--- Information shown ---
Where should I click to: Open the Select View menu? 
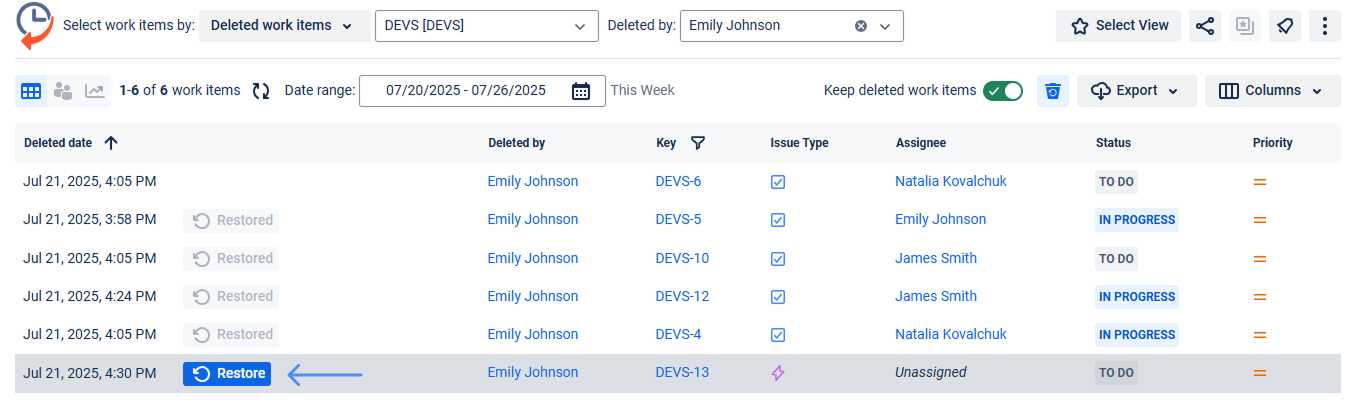point(1118,26)
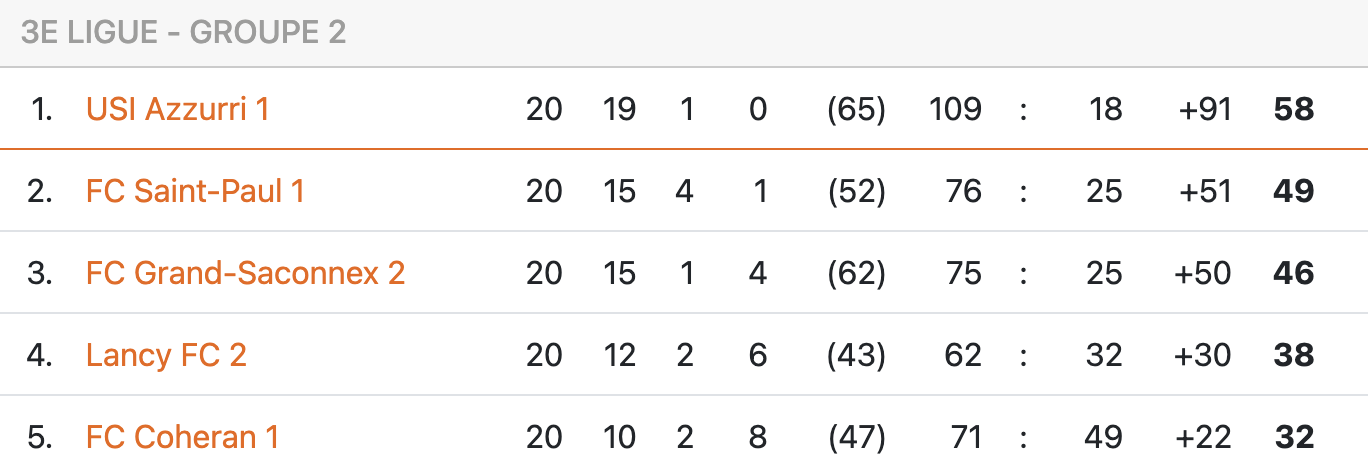Click the (65) value in first row

point(856,109)
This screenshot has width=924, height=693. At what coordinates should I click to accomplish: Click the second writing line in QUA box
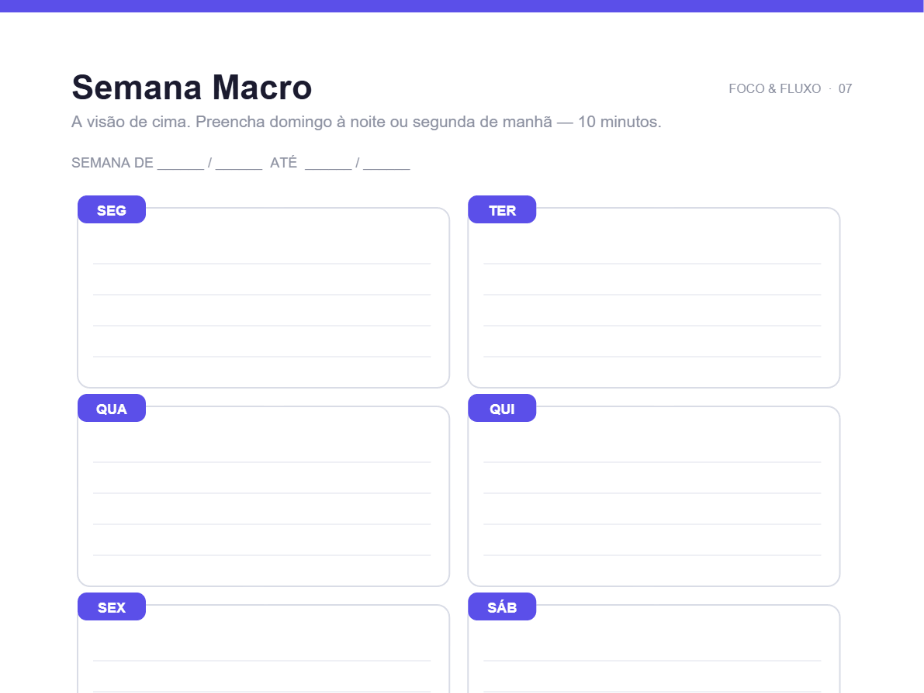coord(262,493)
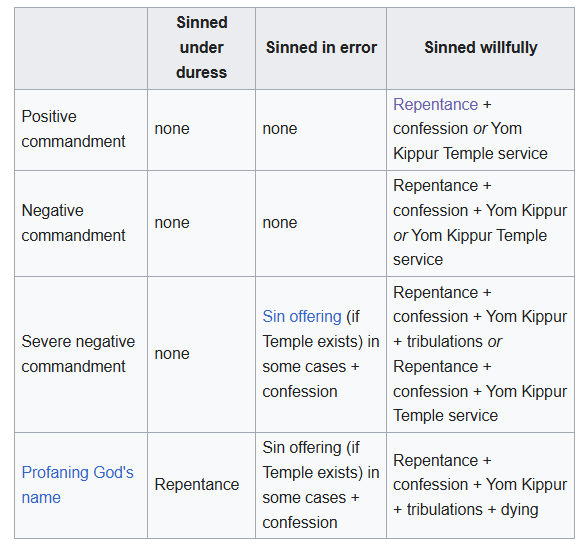The width and height of the screenshot is (588, 547).
Task: Follow the Sin offering link
Action: pos(302,316)
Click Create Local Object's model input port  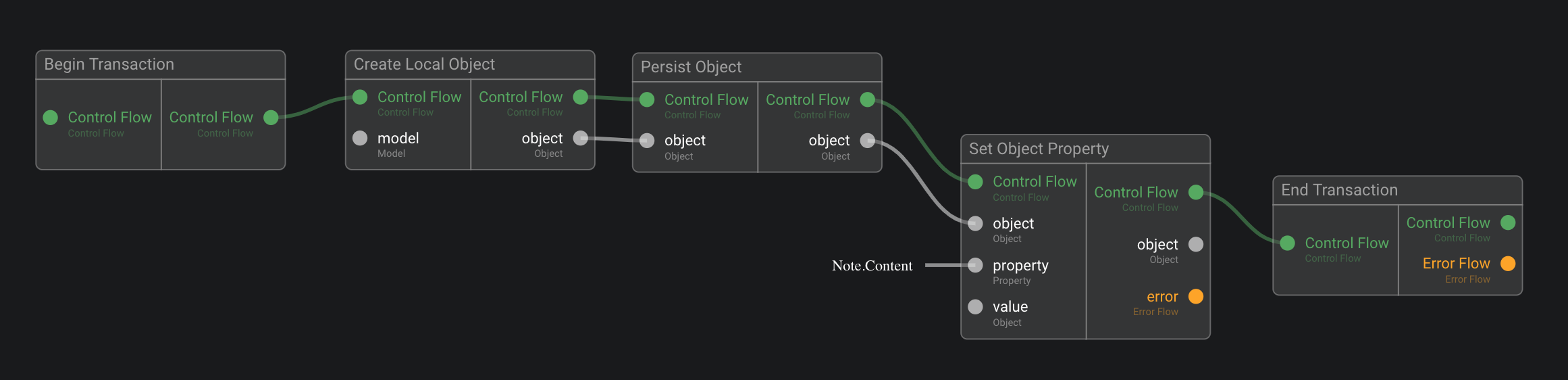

--- What is being asked ---
Could you write out the whole listing exactly, dropping the pictures?

--- Problem solution ---
Where should I click to: Open the Select View menu? 
point(1118,26)
Click the (65) value in first row

point(856,109)
This screenshot has width=924, height=693. At what coordinates should I click to accomplish: Click the second writing line in QUA box
coord(262,493)
The width and height of the screenshot is (588, 547).
Task: Follow the Sin offering link
Action: pos(302,316)
Click Create Local Object's model input port  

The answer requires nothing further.